Se poi la libertà di pensiero riceve aiuto dalla tecnologia (leggi: antropologia molecolare) i fatti non sono più discutibili, perché sono fatti, appunto, e non teorie o supposizioni. L’antropologia molecolare si basa sullo studio e sul confronto del DNA nucleare e mitocondriale dei fossili, delle popolazioni viventi e delle altre specie animali; grazie ad essa nel 1987 è stato finalmente risolto il problema della nostra origine:

Ergo, se vivo in un’area australe del mondo sarà più vantaggioso avere un colorito più scuro; viceversa se vivo in un’area boreale, la pelle chiara consentirà la produzione della vitamina D.

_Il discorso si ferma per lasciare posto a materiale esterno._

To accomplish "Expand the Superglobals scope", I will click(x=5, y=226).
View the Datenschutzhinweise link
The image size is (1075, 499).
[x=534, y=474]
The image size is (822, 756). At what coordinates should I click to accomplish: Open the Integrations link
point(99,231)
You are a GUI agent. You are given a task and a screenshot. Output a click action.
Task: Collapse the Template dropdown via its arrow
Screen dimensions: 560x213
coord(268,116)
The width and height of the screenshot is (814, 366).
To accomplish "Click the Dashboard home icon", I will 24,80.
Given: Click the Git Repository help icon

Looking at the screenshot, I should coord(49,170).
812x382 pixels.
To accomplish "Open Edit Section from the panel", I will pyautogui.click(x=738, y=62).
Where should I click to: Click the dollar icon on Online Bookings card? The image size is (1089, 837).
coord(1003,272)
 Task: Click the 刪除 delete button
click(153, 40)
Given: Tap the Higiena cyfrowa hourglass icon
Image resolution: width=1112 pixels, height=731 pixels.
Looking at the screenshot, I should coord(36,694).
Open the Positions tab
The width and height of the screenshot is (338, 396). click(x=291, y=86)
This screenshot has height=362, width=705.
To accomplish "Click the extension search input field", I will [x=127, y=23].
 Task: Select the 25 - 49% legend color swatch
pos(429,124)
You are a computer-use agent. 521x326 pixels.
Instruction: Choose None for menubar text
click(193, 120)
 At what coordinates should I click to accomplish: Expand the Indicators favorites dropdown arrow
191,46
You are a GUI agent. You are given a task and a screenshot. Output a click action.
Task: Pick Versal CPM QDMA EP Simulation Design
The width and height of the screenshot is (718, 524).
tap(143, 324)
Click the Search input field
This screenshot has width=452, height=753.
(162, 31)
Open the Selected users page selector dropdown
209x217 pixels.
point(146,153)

Il capitolo più singolare e più commovente di questa storia è quello che riguarda la famosa questione morale. Anche qui l’ideologia ha cercato di metterci la sua pezza, teorizzando che questa capacità sia esclusivamente umana, e più specificatamente di origine divina. Anche in questo caso le evidenze prodotte dalla ricerca smentiscono: anche i Macaca rhesus, scimmie non antropomorfe, si rifiutano di prendere il cibo se questo atto pur indispensabile per la loro sopravvivenza provoca dolore a un loro simile rinchiuso in una gabbia vicina alla loro. Comportamento che dura tanto più nel tempo quanto più è la comunanza che lega fra loro i soggetti utilizzati nell’esperimento. (Proprio come facciamo noi: per un membro della nostra famiglia siamo disposti a sacrificare molto; via via molto meno man mano che i legami relazionali diventano più vaghi).

La scintilla divina non c’entra. E’ piuttosto l’evoluzione (il percorso evolutivo del caso e della necessità) che spinge le scimmie antropomorfe più evolute a prendersi cura empaticamente dei soggetti più deboli, più piccoli e più spaventati. Legare la morale all’empatia sociale, alla capacità di cooperare e di fare gruppo, ha quindi senso, perché spiega molto bene il vantaggio che hanno ricavato gli animali che nel corso del tempo ne sono stati dotati.

PS

Il fatto siamo che discendiamo tutti da un’antenata comune e abbiamo compiuto un percorso iniziato 6 milioni di anni fa quando la nostra linea evolutiva si è separata da quella degli scimpanzé, non ci obbliga a risultarci necessariamente – tutti e sempre – simpatici.

La cosa più triste del politically correct è il suo fallimento: pur attentando costantemente alla qualità degli spettacoli di cabaret, non ha annullato neppure grammo del razzismo che avvelena il mondo. Come sarebbe divertente se potessimo dare sfogo alle nostre ubbie, capricci e antipatie aprioristiche su base rigorosamente personale: mi stai sulle scatole perché mangi l’aglio, perché ciabatti per strada, perché sei noioso e severo, perché fai casino, perché ne fai troppo poco, perché vesti di nero, perché vesti colorato… eccetera eccetera, in un libero, sereno, assurdo delirio di giocoso sfottò. Lo stesso che farebbe affermare agli antropologi livornesi che sì, discendiamo tutti dalla stessa proto-donna, meno i pisani naturalmente.